Chapel Bridge. It faces East. I have sat there, watching
The subtle Soul of ancient landscapes – history etched into the dirt we stand on. Spider-woven threads and echoes. Drifting whispers, dead voices calling, cloud-heavy horizons, roads that go nowhere.
Grass that rattles and creaks like widows teeth, and the drum beat of armies marching cross rivers and plains, and trees that were saplings in a time before now, when the oak and the willow suckled food from leftovers of ancestors bones and people unknown, when time was … different; before the tyranny of clocks and the fizzle-hum of electric; when our blood was a cocktail of drifting peoples; when winter was cold, and rivers were frozen threads of ice-silver joining dots on a parchment made from an animal long gone, unremembered, until now; and the rough of our skin was a tattoo of hard living in a time less forgiving, an echo in history, a touch across time, a breeze on my cheek that carries the sounds of children playing, who got old, who got dead, became vanished and swallowed by the brown peat and bog of fenland and marsh-scape stretching out to the North Sea, and under it too, where bison and wild things once thundered in herds, before the ice melted and wood became waves.

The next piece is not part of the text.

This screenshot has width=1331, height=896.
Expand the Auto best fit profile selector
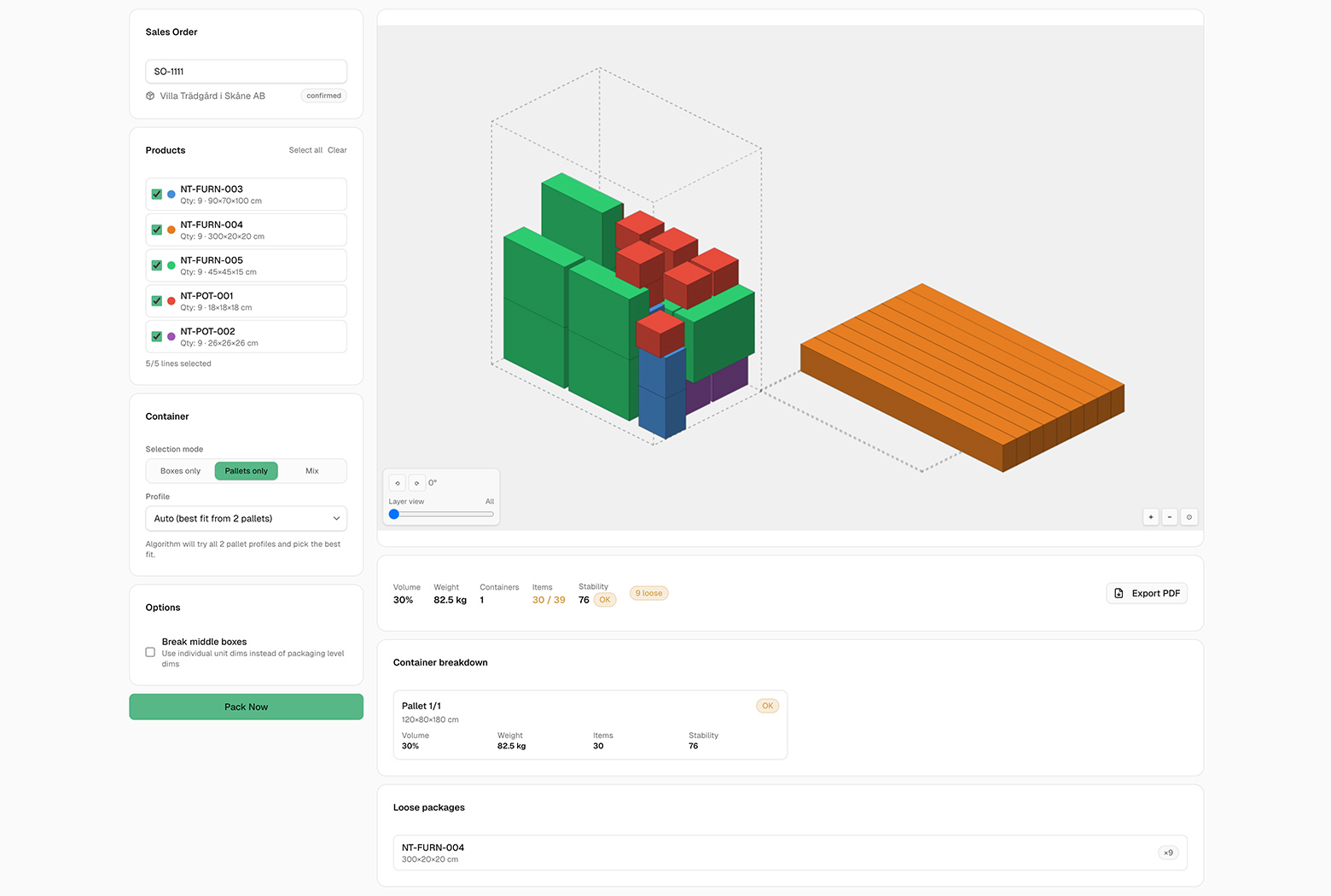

I find myself ethereal. But also, not. I am in this history, I am become part of this landscape, making patterns in the dirt and the mud with my feet. I am tiny, for sure. Insignificant, at most. We are never just onlookers. We change things. The shadow we make in the sun creates shade for something else to live or die in. The water we drink becomes thirst for another. We are born again in future times.